▶ _DATA TO EXAMINE_:
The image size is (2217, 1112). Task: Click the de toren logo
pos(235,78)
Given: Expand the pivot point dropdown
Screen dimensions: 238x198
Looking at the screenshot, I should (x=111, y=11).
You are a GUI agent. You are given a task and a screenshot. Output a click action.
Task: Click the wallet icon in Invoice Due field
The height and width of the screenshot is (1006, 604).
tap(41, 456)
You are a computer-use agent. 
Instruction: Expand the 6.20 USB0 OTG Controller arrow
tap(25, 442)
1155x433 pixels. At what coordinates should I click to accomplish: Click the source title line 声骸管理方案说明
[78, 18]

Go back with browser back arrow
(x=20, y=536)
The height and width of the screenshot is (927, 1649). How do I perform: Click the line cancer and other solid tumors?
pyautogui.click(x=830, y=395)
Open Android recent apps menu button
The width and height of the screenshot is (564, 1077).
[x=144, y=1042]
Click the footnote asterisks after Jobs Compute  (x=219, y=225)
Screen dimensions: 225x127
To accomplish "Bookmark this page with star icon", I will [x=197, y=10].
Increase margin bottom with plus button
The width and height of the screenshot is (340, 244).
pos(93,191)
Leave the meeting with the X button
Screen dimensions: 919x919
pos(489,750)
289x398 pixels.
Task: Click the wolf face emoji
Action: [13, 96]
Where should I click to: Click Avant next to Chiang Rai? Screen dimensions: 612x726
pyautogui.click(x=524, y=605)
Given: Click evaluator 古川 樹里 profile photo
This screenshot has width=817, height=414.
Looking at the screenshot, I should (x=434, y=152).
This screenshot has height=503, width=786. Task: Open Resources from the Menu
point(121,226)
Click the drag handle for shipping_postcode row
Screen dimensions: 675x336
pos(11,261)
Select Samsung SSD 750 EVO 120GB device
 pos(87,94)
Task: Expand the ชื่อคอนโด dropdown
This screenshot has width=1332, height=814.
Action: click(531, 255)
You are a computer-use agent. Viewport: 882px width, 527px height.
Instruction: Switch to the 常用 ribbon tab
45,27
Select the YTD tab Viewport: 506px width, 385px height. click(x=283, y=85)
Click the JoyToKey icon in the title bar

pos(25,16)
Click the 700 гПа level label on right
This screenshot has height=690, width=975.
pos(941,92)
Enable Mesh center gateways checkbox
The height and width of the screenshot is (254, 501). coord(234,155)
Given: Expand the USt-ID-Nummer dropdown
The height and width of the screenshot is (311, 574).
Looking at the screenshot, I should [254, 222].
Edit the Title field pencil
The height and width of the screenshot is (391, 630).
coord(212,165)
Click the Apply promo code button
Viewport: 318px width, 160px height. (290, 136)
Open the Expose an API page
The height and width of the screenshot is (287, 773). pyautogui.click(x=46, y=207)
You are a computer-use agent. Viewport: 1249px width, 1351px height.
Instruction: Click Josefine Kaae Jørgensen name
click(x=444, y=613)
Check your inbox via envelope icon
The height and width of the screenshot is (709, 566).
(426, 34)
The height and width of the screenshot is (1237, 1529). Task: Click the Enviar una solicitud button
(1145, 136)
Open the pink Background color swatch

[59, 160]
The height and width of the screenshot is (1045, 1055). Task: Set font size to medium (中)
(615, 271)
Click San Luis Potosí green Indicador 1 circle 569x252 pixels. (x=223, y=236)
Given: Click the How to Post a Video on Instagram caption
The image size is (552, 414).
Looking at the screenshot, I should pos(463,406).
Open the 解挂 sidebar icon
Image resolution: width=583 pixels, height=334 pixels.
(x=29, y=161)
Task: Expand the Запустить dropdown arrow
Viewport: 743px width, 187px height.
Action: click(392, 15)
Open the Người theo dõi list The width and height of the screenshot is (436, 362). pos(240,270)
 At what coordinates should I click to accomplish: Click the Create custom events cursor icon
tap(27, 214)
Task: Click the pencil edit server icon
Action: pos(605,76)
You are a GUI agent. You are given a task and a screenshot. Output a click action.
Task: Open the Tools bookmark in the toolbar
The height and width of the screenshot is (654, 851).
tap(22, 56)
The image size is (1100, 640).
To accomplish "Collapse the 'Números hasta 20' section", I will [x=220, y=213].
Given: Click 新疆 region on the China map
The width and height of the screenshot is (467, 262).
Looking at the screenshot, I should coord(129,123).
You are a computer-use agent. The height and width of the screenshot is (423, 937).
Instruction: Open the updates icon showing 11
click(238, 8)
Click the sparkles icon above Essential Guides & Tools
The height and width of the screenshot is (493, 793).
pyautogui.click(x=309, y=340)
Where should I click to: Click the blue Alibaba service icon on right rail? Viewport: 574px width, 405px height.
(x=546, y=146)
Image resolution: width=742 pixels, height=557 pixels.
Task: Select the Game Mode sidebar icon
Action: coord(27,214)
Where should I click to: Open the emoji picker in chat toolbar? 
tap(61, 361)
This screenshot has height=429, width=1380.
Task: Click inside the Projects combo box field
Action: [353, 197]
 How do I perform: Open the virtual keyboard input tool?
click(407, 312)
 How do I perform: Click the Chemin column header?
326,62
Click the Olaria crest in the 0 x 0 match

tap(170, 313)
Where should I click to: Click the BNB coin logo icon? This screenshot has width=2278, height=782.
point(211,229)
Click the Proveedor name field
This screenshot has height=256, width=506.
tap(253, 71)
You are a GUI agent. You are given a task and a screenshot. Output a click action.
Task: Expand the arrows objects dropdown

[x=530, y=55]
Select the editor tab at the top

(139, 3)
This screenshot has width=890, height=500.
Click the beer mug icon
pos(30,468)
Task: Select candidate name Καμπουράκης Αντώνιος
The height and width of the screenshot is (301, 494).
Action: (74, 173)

▶ _TASK ITEM_: Retype the material above in full, with nothing altered.

▶ _ANSWER SECTION_:
The image size is (2217, 1112). Task: Click the de toren logo
pos(235,78)
Given: Expand the pivot point dropdown
Screen dimensions: 238x198
Looking at the screenshot, I should (x=111, y=11).
You are a GUI agent. You are given a task and a screenshot. Output a click action.
Task: Click the wallet icon in Invoice Due field
The height and width of the screenshot is (1006, 604).
tap(41, 456)
You are a computer-use agent. 
Instruction: Expand the 6.20 USB0 OTG Controller arrow
tap(25, 442)
1155x433 pixels. At what coordinates should I click to accomplish: Click the source title line 声骸管理方案说明
[78, 18]

Go back with browser back arrow
(x=20, y=536)
The height and width of the screenshot is (927, 1649). How do I perform: Click the line cancer and other solid tumors?
pyautogui.click(x=830, y=395)
Open Android recent apps menu button
The width and height of the screenshot is (564, 1077).
[x=144, y=1042]
Click the footnote asterisks after Jobs Compute  (x=219, y=225)
Screen dimensions: 225x127
To accomplish "Bookmark this page with star icon", I will [x=197, y=10].
Increase margin bottom with plus button
The width and height of the screenshot is (340, 244).
pos(93,191)
Leave the meeting with the X button
Screen dimensions: 919x919
pos(489,750)
289x398 pixels.
Task: Click the wolf face emoji
Action: [13, 96]
Where should I click to: Click Avant next to Chiang Rai? Screen dimensions: 612x726
pyautogui.click(x=524, y=605)
Given: Click evaluator 古川 樹里 profile photo
This screenshot has width=817, height=414.
Looking at the screenshot, I should (x=434, y=152).
This screenshot has height=503, width=786. Task: Open Resources from the Menu
point(121,226)
Click the drag handle for shipping_postcode row
Screen dimensions: 675x336
pos(11,261)
Select Samsung SSD 750 EVO 120GB device
 pos(87,94)
Task: Expand the ชื่อคอนโด dropdown
This screenshot has width=1332, height=814.
Action: click(531, 255)
You are a computer-use agent. Viewport: 882px width, 527px height.
Instruction: Switch to the 常用 ribbon tab
45,27
Select the YTD tab Viewport: 506px width, 385px height. click(x=283, y=85)
Click the JoyToKey icon in the title bar

pos(25,16)
Click the 700 гПа level label on right
This screenshot has height=690, width=975.
pos(941,92)
Enable Mesh center gateways checkbox
The height and width of the screenshot is (254, 501). coord(234,155)
Given: Expand the USt-ID-Nummer dropdown
The height and width of the screenshot is (311, 574).
Looking at the screenshot, I should [254, 222].
Edit the Title field pencil
The height and width of the screenshot is (391, 630).
coord(212,165)
Click the Apply promo code button
Viewport: 318px width, 160px height. (290, 136)
Open the Expose an API page
The height and width of the screenshot is (287, 773). pyautogui.click(x=46, y=207)
You are a computer-use agent. Viewport: 1249px width, 1351px height.
Instruction: Click Josefine Kaae Jørgensen name
click(x=444, y=613)
Check your inbox via envelope icon
The height and width of the screenshot is (709, 566).
(426, 34)
The height and width of the screenshot is (1237, 1529). Task: Click the Enviar una solicitud button
(1145, 136)
Open the pink Background color swatch

[59, 160]
The height and width of the screenshot is (1045, 1055). Task: Set font size to medium (中)
(615, 271)
Click San Luis Potosí green Indicador 1 circle 569x252 pixels. (x=223, y=236)
Given: Click the How to Post a Video on Instagram caption
The image size is (552, 414).
Looking at the screenshot, I should pos(463,406).
Open the 解挂 sidebar icon
Image resolution: width=583 pixels, height=334 pixels.
(x=29, y=161)
Task: Expand the Запустить dropdown arrow
Viewport: 743px width, 187px height.
Action: click(392, 15)
Open the Người theo dõi list The width and height of the screenshot is (436, 362). pos(240,270)
 At what coordinates should I click to accomplish: Click the Create custom events cursor icon
tap(27, 214)
Task: Click the pencil edit server icon
Action: pos(605,76)
You are a GUI agent. You are given a task and a screenshot. Output a click action.
Task: Open the Tools bookmark in the toolbar
The height and width of the screenshot is (654, 851).
tap(22, 56)
The image size is (1100, 640).
To accomplish "Collapse the 'Números hasta 20' section", I will [x=220, y=213].
Given: Click 新疆 region on the China map
The width and height of the screenshot is (467, 262).
Looking at the screenshot, I should coord(129,123).
You are a computer-use agent. The height and width of the screenshot is (423, 937).
Instruction: Open the updates icon showing 11
click(238, 8)
Click the sparkles icon above Essential Guides & Tools
The height and width of the screenshot is (493, 793).
pyautogui.click(x=309, y=340)
Where should I click to: Click the blue Alibaba service icon on right rail? Viewport: 574px width, 405px height.
(x=546, y=146)
Image resolution: width=742 pixels, height=557 pixels.
Task: Select the Game Mode sidebar icon
Action: coord(27,214)
Where should I click to: Open the emoji picker in chat toolbar? 
tap(61, 361)
This screenshot has height=429, width=1380.
Task: Click inside the Projects combo box field
Action: [353, 197]
 How do I perform: Open the virtual keyboard input tool?
click(407, 312)
 How do I perform: Click the Chemin column header?
326,62
Click the Olaria crest in the 0 x 0 match

tap(170, 313)
Where should I click to: Click the BNB coin logo icon? This screenshot has width=2278, height=782.
point(211,229)
Click the Proveedor name field
This screenshot has height=256, width=506.
tap(253, 71)
You are a GUI agent. You are given a task and a screenshot. Output a click action.
Task: Expand the arrows objects dropdown

[x=530, y=55]
Select the editor tab at the top

(139, 3)
This screenshot has width=890, height=500.
Click the beer mug icon
pos(30,468)
Task: Select candidate name Καμπουράκης Αντώνιος
The height and width of the screenshot is (301, 494).
Action: (74, 173)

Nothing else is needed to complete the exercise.